The Cool Drop: The LVMH Prize Semi-Finalists You Need to Know
Six female designers among the LVMH Prize semi-finalists, and every single one is worth your attention.
The LVMH Prize was founded in 2013 with a simple but significant intention: to find the most compelling emerging talent in fashion and give them the resources to keep going. Over 2,000 designers submitted this year. Twenty made the cut. And of those twenty, six are women.
That number tells you something. So do the names.
Previous semi-finalists include Jacquemus, Simone Rocha, Grace Wales Bonner, Virgil Abloh, Demna Gvasalia, Ludovic De Saint Sernin, Rachel Scott, and Tolu Coker. The prize does not need you to be convinced of its credibility. What I want to do is make sure the six women in this cohort get the particular attention they deserve.
Iamisigo by Bubu Ogisi
A new fan of Ogisi, I was transformed by her November showing at Lagos Fashion Week. Operating across Africa, Iamisigo is much more than a conventional fashion brand. It is a contemporary wearable art practice, treating the human body as a canvas for expression, meaning, and art.
Each piece is made by hand in close collaboration with artisans across Africa, combining recycled materials, ancestral craftsmanship, and experimental approaches to construction. The result is something mesmerizing and deeply alive.
Colleen Allen
New York-based and previously nominated for the CFDA Prize, Colleen Allen has built a practice around a figure rarely centered in fashion with this kind of rigor: the witch. Not as aesthetic, but as archetype. A symbol we cannot help but love and understand.
Her collections read as rituals of transformation. Femininity without restriction, grounded in ease and movement. Charli XCX wore her to her wedding reception. Rama Duwaji chose her for the iconic shoot by Szilveszter Makó for The Cut. She describes her work as a search for her own feminine embodiment, and you can feel that searching draped and structured in every silhouette.

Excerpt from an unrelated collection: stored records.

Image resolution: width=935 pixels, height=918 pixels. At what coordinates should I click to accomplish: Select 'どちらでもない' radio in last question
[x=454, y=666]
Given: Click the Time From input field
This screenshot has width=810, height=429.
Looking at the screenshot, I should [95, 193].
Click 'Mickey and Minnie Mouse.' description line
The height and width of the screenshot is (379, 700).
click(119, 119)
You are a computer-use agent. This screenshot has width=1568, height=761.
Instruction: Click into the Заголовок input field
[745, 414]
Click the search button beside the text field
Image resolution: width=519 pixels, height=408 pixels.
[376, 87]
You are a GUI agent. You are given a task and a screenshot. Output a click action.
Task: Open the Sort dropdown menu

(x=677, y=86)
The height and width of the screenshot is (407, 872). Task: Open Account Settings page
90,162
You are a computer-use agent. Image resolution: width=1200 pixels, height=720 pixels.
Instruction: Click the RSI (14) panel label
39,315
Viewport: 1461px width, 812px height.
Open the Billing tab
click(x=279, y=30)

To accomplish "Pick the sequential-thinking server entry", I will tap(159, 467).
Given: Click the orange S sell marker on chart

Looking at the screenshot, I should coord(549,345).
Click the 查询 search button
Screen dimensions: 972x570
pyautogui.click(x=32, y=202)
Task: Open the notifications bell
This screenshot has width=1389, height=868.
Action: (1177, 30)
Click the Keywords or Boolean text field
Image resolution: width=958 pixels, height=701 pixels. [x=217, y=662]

Golshaah by Golnar Ahmadian
Iranian-Canadian and based in Toronto, Golnar Ahmadian brings her architectural eye to fashion. Her brand, Golshaah, is sculpted, layered, and precise. The work of someone who thinks in structures and then deliberately disrupts them.
The commitment to thoughtfulness runs across everything she touches. There is a quiet rebellion important to her work. Tension between structure and freedom that never fully resolves and is better for it.
Julie Kegels
Based in Antwerp, Julie Kegels designs from feeling. Her collections are built around the identity of a woman — not a particular woman, but the complexity of womanhood as a state of being.
She likes to characterize her work as strange, but she means it in the best possible way. Rooted in craft, in intuition, in careful study. She has spoken about wanting to make something imperfect. And in that imperfection, something far more honest than polish.
MAZ by Manuela Alvarez
Colombian designer Manuela Alvarez works at the intersection of architectural design and material research. A single piece constructed with 20,000 glass beads. Another crafted with structural spikes knitted via hand-operated machine.
Her brand, Maz, collaborates with artisans across Latin America to develop original handcrafted textiles, with every piece being fully traceable. The team is made mostly of women, alongside indigenous and traditional artisans across Colombia.
This is slow fashion practiced at a depth most brands only gesture toward. Her 2025 collaboration with Adidas brought that ethos to a wider audience without diluting it. What she is building feels less like a brand and more like an ecosystem.
Petra Fagerström
We have spoken about Petra before and we’ll speak of her again.
The Swedish-born, London-based Central Saint Martins graduate defines her brand through the woman she designs for. Contemporary womanhood through dress. Her signature lenticular pleating integrates digital precision with the handmade — a tension she navigates with unusual grace.
Her work comes from places and things that frustrate her. She has described her role as one of respect and service toward women, portrayed through dignity. And perhaps most memorably: the woman who wears fashion determines where culture moves.
She is paying very close attention to that woman. So are we.
Three of these twenty designers will be selected. Whoever wins, these six names are worth holding onto regardless of the outcome.
They are already building something worth watching.